• EXTRACTO DEL DOCUMENTO
****************

Diferencia entre filtro activo y pasivo, ademas de que el primero "preamplifica" y "recorta" la señal de audio, para armarte un sistema de 3 vías, con filtro activo, necesitas 3 amplificadores. Uno para bajos, uno para medios, y otro para agudos. Con un simple "crossover" pasivo, de bobinas, condensadores y resistencias, necesitás un solo amplificador para alimentar las 3 vías, ya que éste va colocado DESPUES de la etapa de amplificación. El activo se coloca ANTES del amplificador, por lo que la señal que emite es UNA SOLA. (alta, media o baja, segun lo deseado). Para potencias "chicas" 20WRMS como el TDA2005, sí o sí hay que poner un filtro ACTIVO, porque con uno pasivo, le terminás sacando la poca potencia que da.

El de video rockola anda bien, pero usandolo al máximo (sin el potenciometro) y regulando la entrada desde el aparato que inyecte el audio. Porque con el potenciómetro ese, mete ruido, y los graves se recortan un poco. Yo tengo uno en un TDA7294 y anda muy lindo, con un 8" genérico con suspensión de goma, y anda muy bien.

Saludos!

Agucasta!


----------



## ixak1 (Nov 25, 2010)

agucasta89 dijo:


> mm el tda 2005 tiene muy poca potencia. Es algo débil para un sub. O sea. va a servir con un parlante de 8". no más. y con eso no llegás a cubrir las frecuencias más bajas. de 40 a 80hz. Sirve. Va a servir, pero te va a quedar algo como un subwoofer de "home teathre" barato de esos chinos.. jeje..
> 
> El de video rockola anda bien, pero usandolo al máximo (sin el potenciometro) y regulando la entrada desde el aparato que inyecte el audio. Porque con el potenciómetro ese, mete ruido, y los graves se recortan un poco. Yo tengo uno en un TDA7294 y anda muy lindo, con un 8" genérico con suspensión de goma, y anda muy bien.
> 
> ...

****************

• CONJUNTO DE TAREAS
[1] Copia del hilo sobre filtros activos y pasivos todo lo que va desde "Diferencia entre filtro" hasta "potencia que da.", cambiando "bobinas" por "inductores".
[2] Prolonga el hilo sobre filtros activos y pasivos a partir del punto en que termina.

• EXTRACTO DE DATOS
****************

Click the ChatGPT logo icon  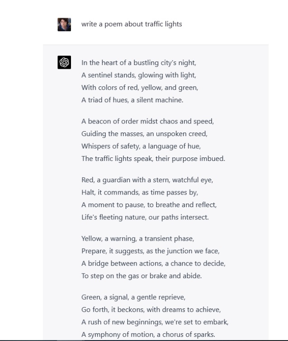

****************

• RESPUESTAS
[1]
Diferencia entre filtro activo y pasivo, ademas de que el primero "preamplifica" y "recorta" la señal de audio, para armarte un sistema de 3 vías, con filtro activo, necesitas 3 amplificadores. Uno para bajos, uno para medios, y otro para agudos. Con un simple "crossover" pasivo, de inductores, condensadores y resistencias, necesitás un solo amplificador para alimentar las 3 vías, ya que éste va colocado DESPUES de la etapa de amplificación. El activo se coloca ANTES del amplificador, por lo que la señal que emite es UNA SOLA. (alta, media o baja, segun lo deseado). Para potencias "chicas" 20WRMS como el TDA2005, sí o sí hay que poner un filtro ACTIVO, porque con uno pasivo, le terminás sacando la poca potencia que da.

[2]
Asi es, pero curiosamente son sobras, y pues lo unico que me falta es la caja para el sub, la cual haré despues, ya creo quedara como home chino, de hecho lo quiero para que realze un poco el grave de unas bocinas de la computadora, para mi negocio. de eso a nada.. 
oye, el TDA2050 que tal está ? ese tambien hace el "poc" al encender ? ando buscando un retardador ( recordemos esto me sirve para aprender y poder armar en diciembre el melody 400 ).


----------



## Agucasta (Nov 25, 2010)

el 2050 es un animal al lado del 2005. lo pasa por arriba 20 veces. Tengo montados 2 PCB con 2 TDA 2050 en puente (diseño de mnicolau) y andan un caño. Son muy baratos, y buenos. Curiosamente no hacen el "plop" al encender, y eso que no tienen retardo. A veces al apagarlo hacen un cierto ruido, que supongo que es la descarga de los capacitores de la fuente.. (tengo mucho filtrado en ambos) pero es excelente y barato. Para un subwoofer anda muy bien el PCB que diseñó Mariano Nicolau (mnicolau) junto con el subwoofer (filtro) de "construyasuvideorockol.." esos colombianos la tienen bastante clara..

Saludos!!

El melody 400 cual es?
gracias!


----------



## ixak1 (Nov 26, 2010)

agucasta89 dijo:


> el 2050 es un animal al lado del 2005. lo pasa por arriba 20 veces. Tengo montados 2 PCB con 2 TDA 2050 en puente (diseño de mnicolau) y andan un caño. Son muy baratos, y buenos. Curiosamente no hacen el "plop" al encender, y eso que no tienen retardo. A veces al apagarlo hacen un cierto ruido, que supongo que es la descarga de los capacitores de la fuente.. (tengo mucho filtrado en ambos) pero es excelente y barato. Para un subwoofer anda muy bien el PCB que diseñó Mariano Nicolau (mnicolau) junto con el subwoofer (filtro) de "construyasuvideorockol.." esos colombianos la tienen bastante clara..
> 
> Saludos!!
> 
> ...



Tengo que probarlo, mañana mismo vere q*UE* y que se ocupa y a ver que y que tengo..  ya solo tendre q*UE* comprarlo. 
¿que transformador usas para tu configuracion? 


el melody 400w es el amp de los colombianos en su pagina tienen muchos detalles de el y todas las piezas las hay. a ver que sale. 

saludos!


----------



## ser (Nov 30, 2010)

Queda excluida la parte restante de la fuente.